[FRIAM] SIKE hack

glen gepropella at gmail.com
Thu Aug 4 10:32:42 EDT 2022


I'm reminded of the adage "getting it right, not being right". On a similar note, I've seen some stark criticism of this thing:

https://www.uaustin.org/founding-trustees

And, at first blush, the presence of a proud spook like Lonsdale and a permanent grievance rhetorician like Heying ring some bells. But, again, if we apply "getting it right, not being right", it's easier to doff one's filter bubble goggles and see the percolating, co-evolutionary milieu in which we stew.

I had to remind a colleague the other day that QC doesn't (really) exist, yet. So whatever one's (premature) conclusions might be, just soften a bit. The same applies to the crypto-currency space. While it's a crime against humanity to write off the suffering of suckers who spent their life's savings on some sh¡tcoin only to lose it all as blockchain growing pains, "caveat emptor" has been a well-worn phrase for eons. Optimism is poison in large doses. I re-learn that lesson every time I think something like "Yeah, I could rewire that" or "Sure, I can mount that to the wall". Pffft.

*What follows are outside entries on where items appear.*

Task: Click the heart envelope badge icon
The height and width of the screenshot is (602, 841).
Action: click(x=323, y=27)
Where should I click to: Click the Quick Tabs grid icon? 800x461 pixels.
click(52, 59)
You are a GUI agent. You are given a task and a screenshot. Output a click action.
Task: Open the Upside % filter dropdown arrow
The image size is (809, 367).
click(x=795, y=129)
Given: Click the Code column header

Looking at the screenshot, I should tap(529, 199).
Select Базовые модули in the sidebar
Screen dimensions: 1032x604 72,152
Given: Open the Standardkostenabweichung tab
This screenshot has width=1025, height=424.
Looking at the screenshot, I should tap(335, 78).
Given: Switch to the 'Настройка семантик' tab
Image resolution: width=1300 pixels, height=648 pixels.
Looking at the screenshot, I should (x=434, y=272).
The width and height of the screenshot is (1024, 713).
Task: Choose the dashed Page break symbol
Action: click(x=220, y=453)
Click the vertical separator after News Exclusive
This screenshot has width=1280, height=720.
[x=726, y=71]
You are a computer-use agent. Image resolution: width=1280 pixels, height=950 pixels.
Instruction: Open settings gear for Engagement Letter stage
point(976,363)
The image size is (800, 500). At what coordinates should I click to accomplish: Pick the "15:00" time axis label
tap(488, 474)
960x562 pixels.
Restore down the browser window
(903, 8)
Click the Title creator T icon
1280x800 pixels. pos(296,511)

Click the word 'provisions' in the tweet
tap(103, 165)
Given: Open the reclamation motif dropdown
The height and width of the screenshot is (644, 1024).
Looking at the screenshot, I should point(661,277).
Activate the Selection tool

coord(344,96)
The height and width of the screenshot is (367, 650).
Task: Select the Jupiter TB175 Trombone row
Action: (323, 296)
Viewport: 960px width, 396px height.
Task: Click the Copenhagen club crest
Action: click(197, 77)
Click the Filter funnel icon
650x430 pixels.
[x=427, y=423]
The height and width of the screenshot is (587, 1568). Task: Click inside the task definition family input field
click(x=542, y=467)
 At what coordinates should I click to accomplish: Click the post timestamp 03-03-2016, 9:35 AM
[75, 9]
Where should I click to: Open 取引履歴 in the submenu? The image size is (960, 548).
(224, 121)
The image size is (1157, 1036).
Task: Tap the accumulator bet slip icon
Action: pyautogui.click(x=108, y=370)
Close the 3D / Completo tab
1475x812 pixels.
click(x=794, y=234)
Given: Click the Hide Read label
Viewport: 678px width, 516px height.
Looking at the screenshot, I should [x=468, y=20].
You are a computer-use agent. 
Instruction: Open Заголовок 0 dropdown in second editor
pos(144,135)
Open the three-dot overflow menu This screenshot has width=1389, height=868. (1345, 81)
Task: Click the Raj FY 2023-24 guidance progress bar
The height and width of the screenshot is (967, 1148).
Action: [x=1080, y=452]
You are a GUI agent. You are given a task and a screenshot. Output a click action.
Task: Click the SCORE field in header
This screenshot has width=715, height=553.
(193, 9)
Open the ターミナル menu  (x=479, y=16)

You'd think I could measure twice, cut once by now.

On 8/4/22 07:00, Sarbajit Roy wrote:
> The story is dated 3-August, and to think that just last week on 27th July 2022 the headline was "... *IBM puts NIST’s quantum-resistant crypto to work in Z16 mainframe ... Big Blue says it helped developed the algos, so knows what it's doing***"
> 
> https://www.theregister.com/2022/07/27/z16_ibm_post_quantum_crypto/?td=keepreading <https://www.theregister.com/2022/07/27/z16_ibm_post_quantum_crypto/?td=keepreading>
> 
> On Thu, Aug 4, 2022 at 6:52 PM glen <gepropella at gmail.com <mailto:gepropella at gmail.com>> wrote:
> 
>     Post-quantum crypto cracked in an hour with one core of an ancient Xeon
>     https://www.theregister.com/2022/08/03/nist_quantum_resistant_crypto_cracked/ <https://www.theregister.com/2022/08/03/nist_quantum_resistant_crypto_cracked/>
> 
>       From SMMRY: https://smmry.com/https://www.theregister.com/2022/08/03/nist_quantum_resistant_crypto_cracked/#&SM_LENGTH=7 <https://smmry.com/https://www.theregister.com/2022/08/03/nist_quantum_resistant_crypto_cracked/#&SM_LENGTH=7>
>      > Post-quantum crypto cracked in an hour with one Xeon core The Register
>      > One of the four encryption algorithms the US National Institute of Standards and Technology recommended as likely to resist decryption by quantum computers has has holes kicked in it by researchers using a single core of an Intel Xeon CPU, released in 2013.
>      >
>      > Within SIKE lies a public key encryption algorithm and a key encapsulated mechanism, each instantiated with four parameter sets: SIKEp434, SIKEp503, SIKEp610 and SIKEp751.
>      >
>      > "Ran on a single core, the appended Magma code breaks the Microsoft SIKE challenges $IKEp182 and $IKEp217 in about 4 minutes and 6 minutes, respectively. A run on the SIKEp434 parameters, previously believed to meet NIST's quantum security level 1, took about 62 minutes, again on a single core," wrote Castryck and Decru, of Katholieke Universiteit Leuven in a a preliminary article [PDF] announcing their discovery.
>      >
>      > Quantum-resistant encryption research is a hot topic because it is felt that quantum computers are almost certain to become prevalent and sufficiently powerful to crack existing encryption algorithms.
>      >
>      > Alongside the vintage processor, Castryck and Decru used a key recovery attack on the Supersingular Isogeny Diffie-Hellman key exchange protocol that was based on Ernest Kani's "Glue-and-split" theorem.
>      >
>      > "The attack exploits the fact that SIDH has auxiliary points and that the degree of the secret isogeny is known. The auxiliary points in SIDH have always been an annoyance and a potential weakness, and they have been exploited for fault attacks, the GPST adaptive attack, torsion point attacks, etc." argued University of Auckland mathematician Stephen Galbraith in his cryptography blog.
>      >
>      > Security researcher Kenneth White tweeted his awe and noted "In 10-20 yrs we *might* have practical quantum computers, so let's roll out replacement PQ crypto now. Which could be trivially broken today, on a laptop."